To be effective, phototherapy must be given consistently over scheduled periods of time. As a result, it is essential for patients to keep all of their scheduled maintenance appointments. Ideally, treatments should be scheduled for the same time of day.
Repeated skin examinations are very important after phototherapy. These check for any adverse conditions that may develop, such as carcinoma. Such conditions may occur many years after treatment ends.
Although phototherapy sessions usually begin at a medical facility, some patients may be able to continue the treatments at home. Home phototherapy with a prescription light box provides a convenient alternative for patients. However, patients must closely follow their physician’s instructions for use. Failing to adhere to the physician’s schedule can reduce the effectiveness of the treatment. Patients must also be sure to take all of the usual precautions, such as protecting the eyes and genitals. Patients undergoing home phototherapy will also have to visit their physician for regular examinations.
Potential benefits and risks
Phototherapy may significantly improve and even clear many skin conditions. It may help prevent bacterial infections that stem from certain conditions, such as atopic dermatitis. It may reduce the strength of corticosteroids used to treat many conditions or, in some cases, even eliminate the need for them entirely. For example, when psoriasis is treated with psoralens plus ultraviolet A (PUVA) light, no corticosteroids are used. Phototherapy may also increase light tolerance in patients with photosensitive skin.

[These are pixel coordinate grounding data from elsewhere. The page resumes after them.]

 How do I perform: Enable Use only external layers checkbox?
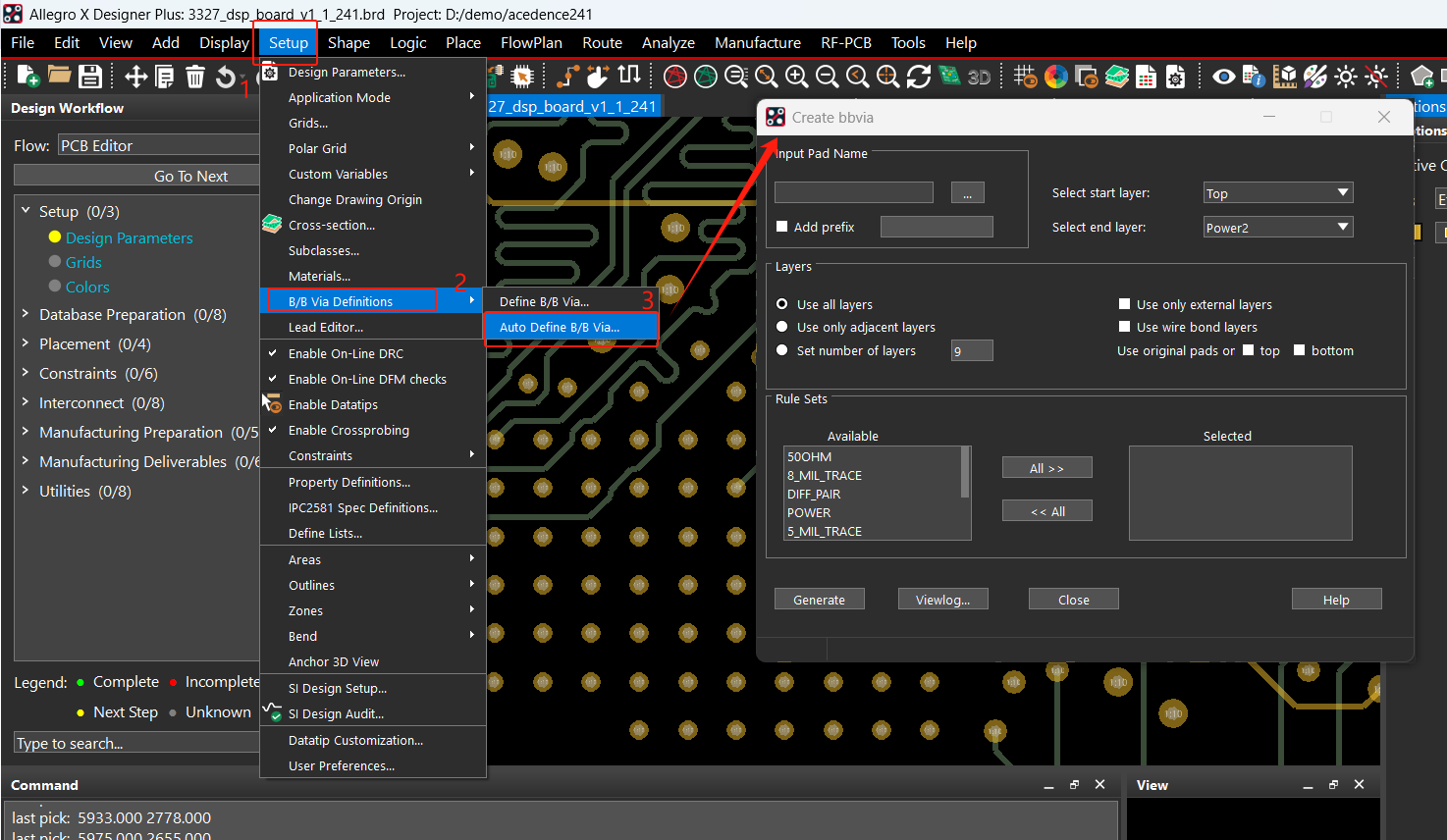1125,304
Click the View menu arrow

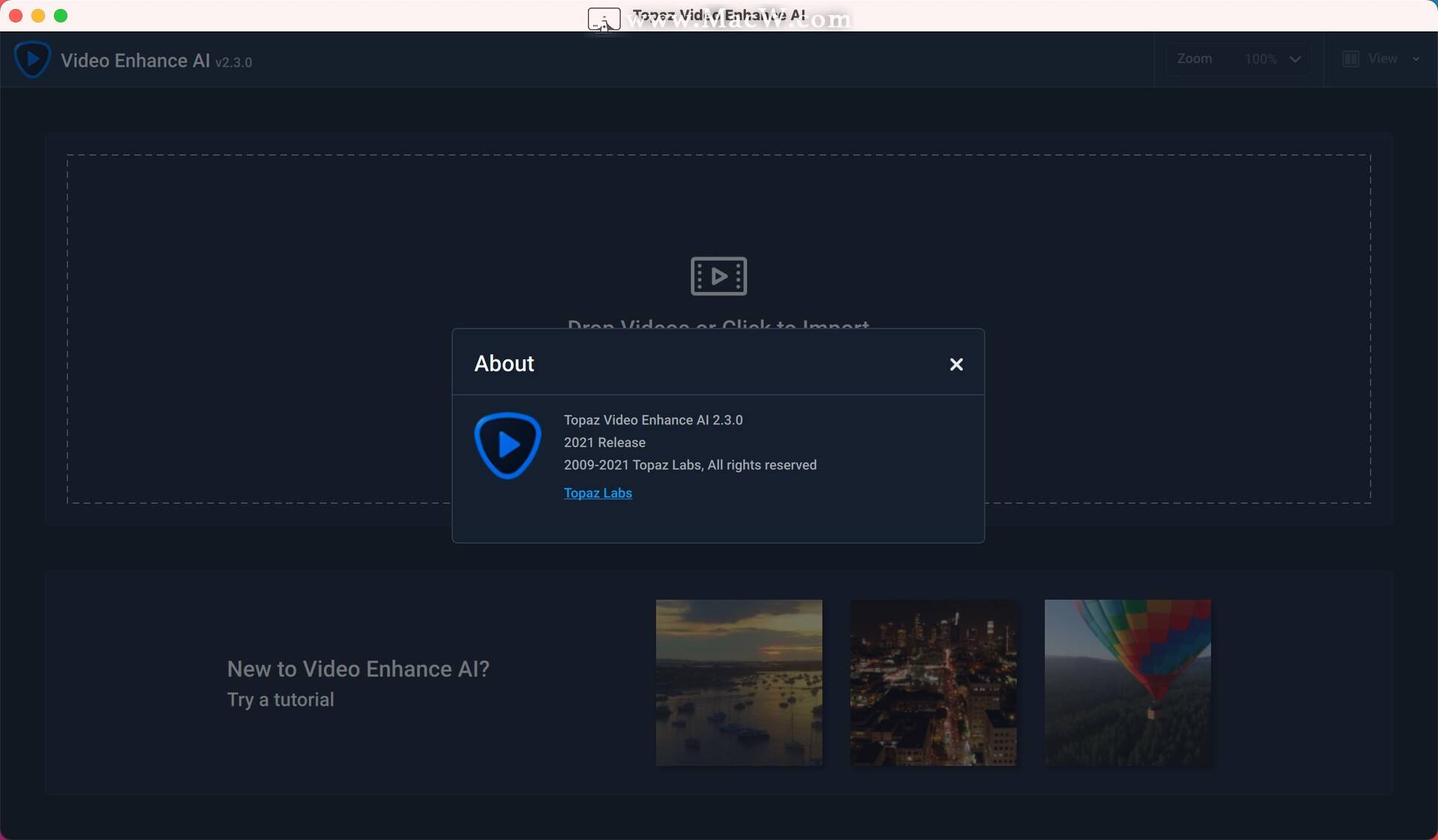click(1416, 59)
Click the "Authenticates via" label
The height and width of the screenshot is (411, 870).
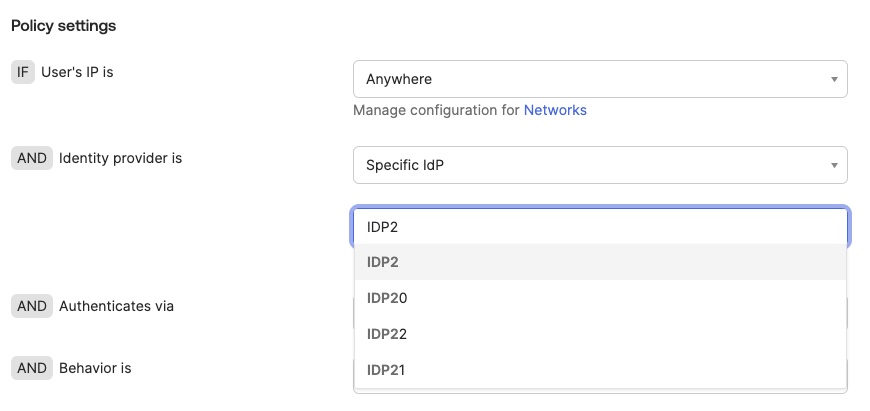pos(116,306)
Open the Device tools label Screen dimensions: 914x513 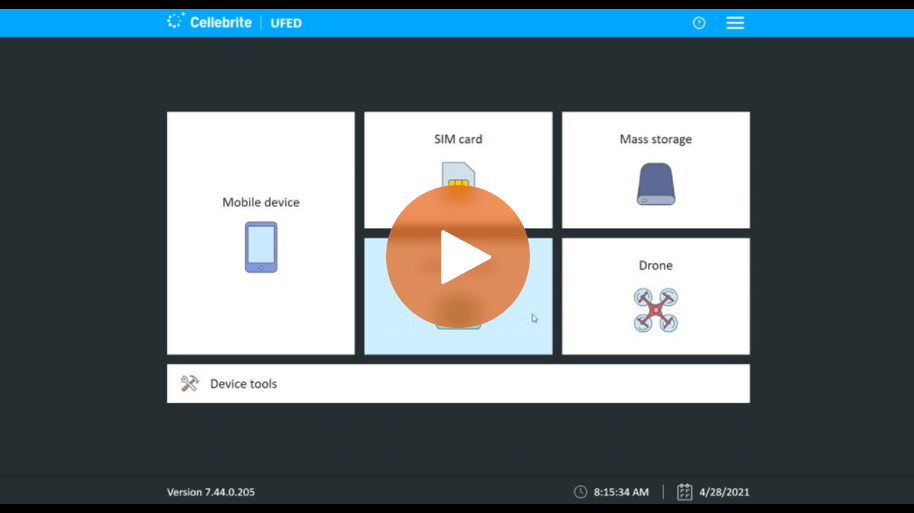coord(243,384)
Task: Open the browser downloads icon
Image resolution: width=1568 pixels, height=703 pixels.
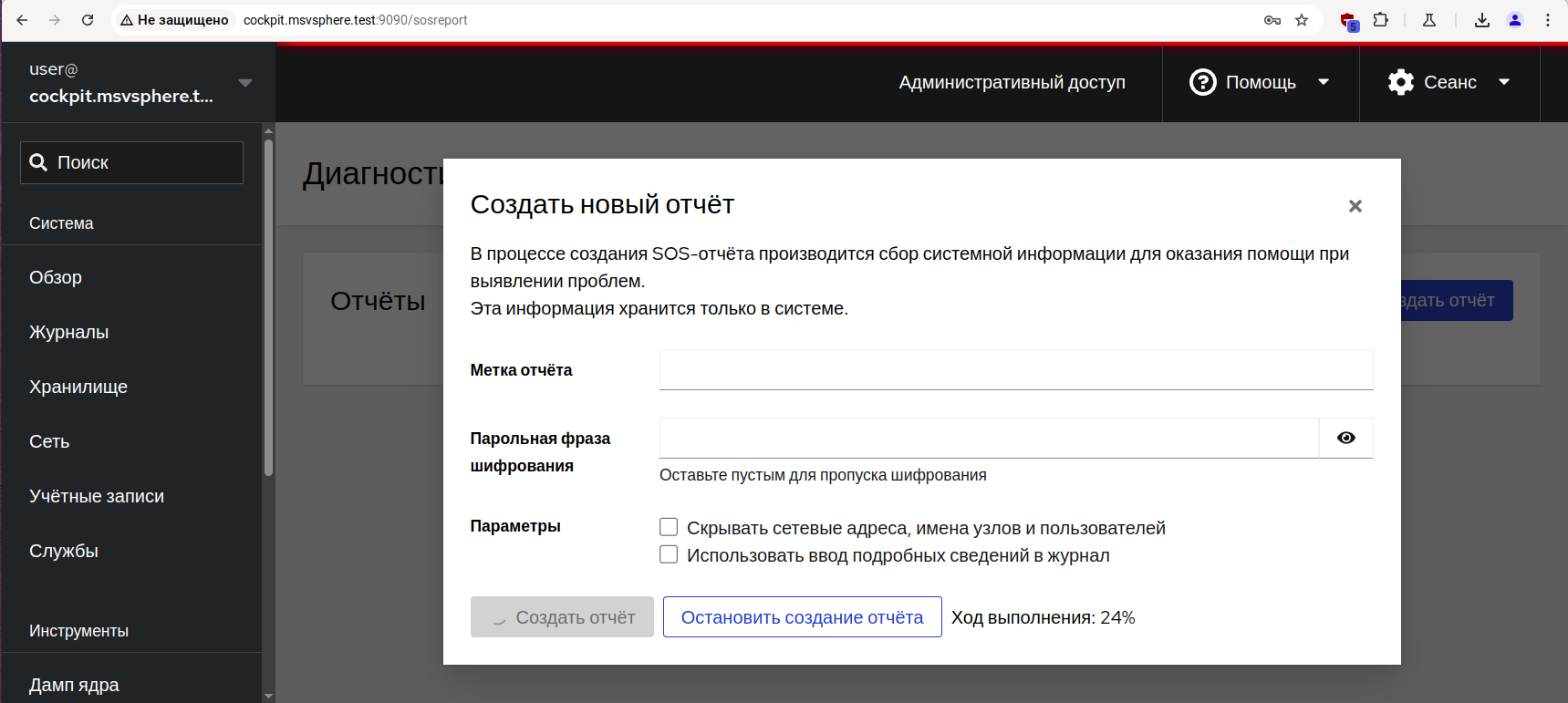Action: point(1482,20)
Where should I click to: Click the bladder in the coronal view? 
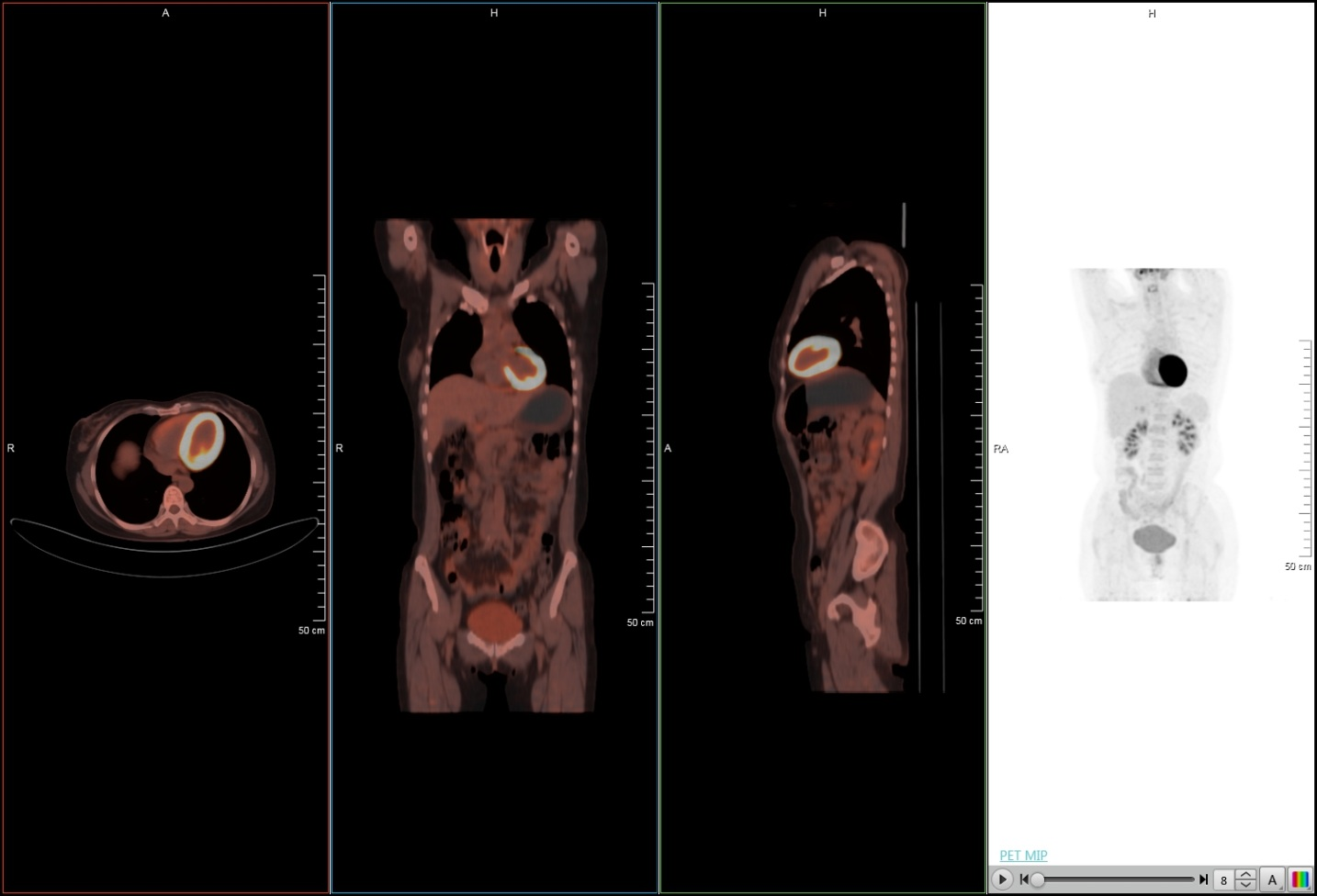click(x=495, y=623)
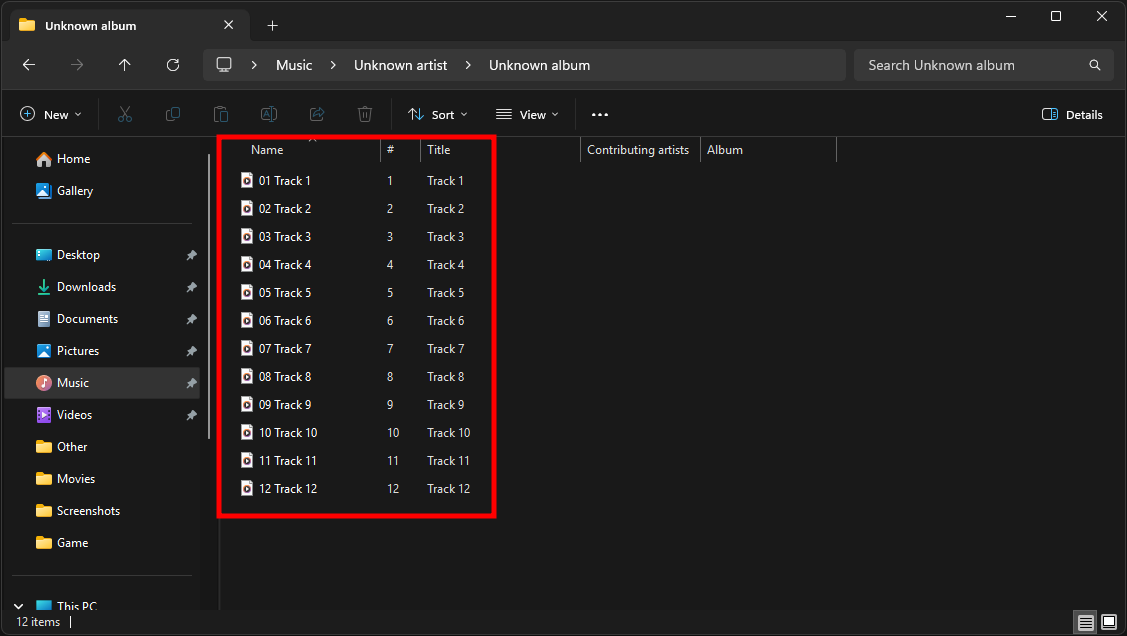Open the New item dropdown
The height and width of the screenshot is (636, 1127).
51,115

It is important for patients to understand the potential hazards of ultraviolet radiation, either from natural sunlight or artificial light.
Short-term risks of ultraviolet radiation include:
Severe and sometimes painful erythema (redness)
Burning of the skin, including:
Sunburn reactions
Burning or stinging sensations
Swelling
Blistering
Pruritus (itching)
Increased frequency of recurrent cold sores
Long-term risks of ultraviolet radiation include:
Photoaging, including:
Changes in skin pigmentation
Loss of skin elasticity
Wrinkle formation
Development of cancer, including:
Basal or squamous cell carcinoma
Cancer of the genitals (particularly in men)
It is important to note that phototherapy can trigger flaring of photosensitivity disorders (e.g., lupus). It can also increase the risk of burning in people taking photosensitivity-causing drugs.
The medication psoralen given orally is associated with further risks, including nausea, vomiting, fever, general feelings of illness, and cataract formation (condition in which the lens of the eye becomes cloudy). Because psoralens are absorbed by the lens of the eye, patients must wear protective eyewear that blocks 100 percent of ultraviolet radiation for 24 hours after taking psoralens when outdoors, near bright windows or under fluorescent lighting.
Questions for your doctor
Preparing questions in advance can help patients to have more meaningful discussions with their physicians regarding their conditions. Patients may wish to ask their doctor the following phototherapy-related questions:
Why are you recommending that I undergo this procedure?
Are you experienced with phototherapy?
What kind of phototherapy may be beneficial to my condition?
Can you explain the procedure to me in detail?
What risks will I face by undergoing phototherapy?
How will phototherapy affect my other medical conditions?
How will my current medications affect phototherapy?
What precautions should I take when outdoors while on phototherapy?
How long will my phototherapy session last?
Will my phototherapy require maintenance sessions?